«Странность» образов, возникающих в поэтическом мире Присмановой, роднит ее поэзию и с поисками ее поэтических сверстников, наследников русского футуризма, включает ее и в более широкий, не ограниченный пределами зарубежья, литературный, культурный контекст 1920–1930-х годов. Такие явления, как поэзия Присмановой, не могут быть поняты в достаточной мере без соотнесения с путями развития постфутуризма в России и зарубежье и с эволюцией авангардистских школ русской и мировой живописи в межвоенные десятилетия. Возвращаясь все к тому же «Лебедю», обратим внимание на внутреннее родство этого стихотворения, написанного в 1936 г., со стихотворением Н. Заболоцкого «Движение» (1927). Здесь на фоне совершенно статичной, выполненной в лубочной манере, фигуры извозчика возникает сюрреалистический образ коня, чьи смещенные, порой близкие человеческим, черты увидены в стремительном процессе движения:
Сидит извозчик, как на троне,
Из ваты сделана броня,
И борода, как на иконе,
Лежит, монетами звеня.
А бедным конь руками машет,
То вытянется, как налим,
То снова восемь ног сверкают
В его блестящем животе.

[ВЫБОРКА ДАННЫХ]
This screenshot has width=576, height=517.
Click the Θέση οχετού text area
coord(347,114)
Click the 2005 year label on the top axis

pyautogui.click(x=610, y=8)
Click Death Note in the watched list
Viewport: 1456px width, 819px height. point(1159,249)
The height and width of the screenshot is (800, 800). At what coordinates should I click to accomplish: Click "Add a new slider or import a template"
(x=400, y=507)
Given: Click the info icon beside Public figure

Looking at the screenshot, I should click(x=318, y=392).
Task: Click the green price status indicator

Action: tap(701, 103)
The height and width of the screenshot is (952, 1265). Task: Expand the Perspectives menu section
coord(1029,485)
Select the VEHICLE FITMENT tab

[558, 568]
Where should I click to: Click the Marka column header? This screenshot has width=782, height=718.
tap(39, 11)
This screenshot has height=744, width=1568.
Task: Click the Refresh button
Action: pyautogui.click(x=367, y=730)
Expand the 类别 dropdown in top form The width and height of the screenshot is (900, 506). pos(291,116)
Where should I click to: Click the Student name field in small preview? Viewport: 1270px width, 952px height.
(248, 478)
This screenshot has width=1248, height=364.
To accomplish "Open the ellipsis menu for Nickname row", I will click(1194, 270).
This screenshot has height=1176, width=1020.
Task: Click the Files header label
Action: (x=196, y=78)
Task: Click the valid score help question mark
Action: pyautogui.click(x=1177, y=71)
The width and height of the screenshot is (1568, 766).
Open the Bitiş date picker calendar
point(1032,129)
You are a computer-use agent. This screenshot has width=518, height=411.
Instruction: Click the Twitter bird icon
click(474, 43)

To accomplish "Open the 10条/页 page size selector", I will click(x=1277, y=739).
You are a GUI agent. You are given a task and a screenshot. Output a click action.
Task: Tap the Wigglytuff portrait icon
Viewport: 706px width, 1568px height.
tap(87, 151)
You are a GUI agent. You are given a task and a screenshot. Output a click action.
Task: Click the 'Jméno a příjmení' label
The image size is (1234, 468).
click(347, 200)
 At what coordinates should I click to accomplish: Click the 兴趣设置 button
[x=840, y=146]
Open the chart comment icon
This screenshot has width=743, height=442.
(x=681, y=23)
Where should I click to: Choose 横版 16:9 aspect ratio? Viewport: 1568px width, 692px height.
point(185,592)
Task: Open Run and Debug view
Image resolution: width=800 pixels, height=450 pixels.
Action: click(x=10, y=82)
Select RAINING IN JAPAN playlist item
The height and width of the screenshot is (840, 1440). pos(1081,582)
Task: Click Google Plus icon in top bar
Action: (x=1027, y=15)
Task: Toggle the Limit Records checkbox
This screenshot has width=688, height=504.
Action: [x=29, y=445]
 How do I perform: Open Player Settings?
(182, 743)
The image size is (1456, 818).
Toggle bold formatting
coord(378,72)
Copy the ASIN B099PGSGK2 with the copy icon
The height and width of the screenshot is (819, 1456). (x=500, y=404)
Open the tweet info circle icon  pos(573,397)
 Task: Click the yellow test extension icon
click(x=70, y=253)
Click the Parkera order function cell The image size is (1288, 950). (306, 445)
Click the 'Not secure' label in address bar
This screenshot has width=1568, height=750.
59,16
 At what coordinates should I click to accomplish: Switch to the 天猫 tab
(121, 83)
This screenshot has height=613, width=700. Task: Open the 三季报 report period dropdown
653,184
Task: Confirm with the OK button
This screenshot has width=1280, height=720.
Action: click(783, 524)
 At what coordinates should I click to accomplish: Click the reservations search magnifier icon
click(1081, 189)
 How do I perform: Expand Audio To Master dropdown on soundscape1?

[ЗАДАНИЕ]
Переведите, пожалуйста, на английский язык предложение из текста о поэзии Присмановой: «Такие явления, как поэзия Присмановой, не могут быть поняты в достаточной мере без соотнесения с путями развития постфутуризма в России и зарубежье и с эволюцией авангардистских школ русской и мировой живописи в межвоенные десятилетия». Строки никак не связаны с текстом о поэзии Присмановой.

[РЕШЕНИЕ]
Phenomena such as Prismanova's poetry cannot be sufficiently understood without relating them to the paths along which post-futurism developed in Russia and abroad, and to the evolution of the avant-garde schools of Russian and world painting in the interwar decades.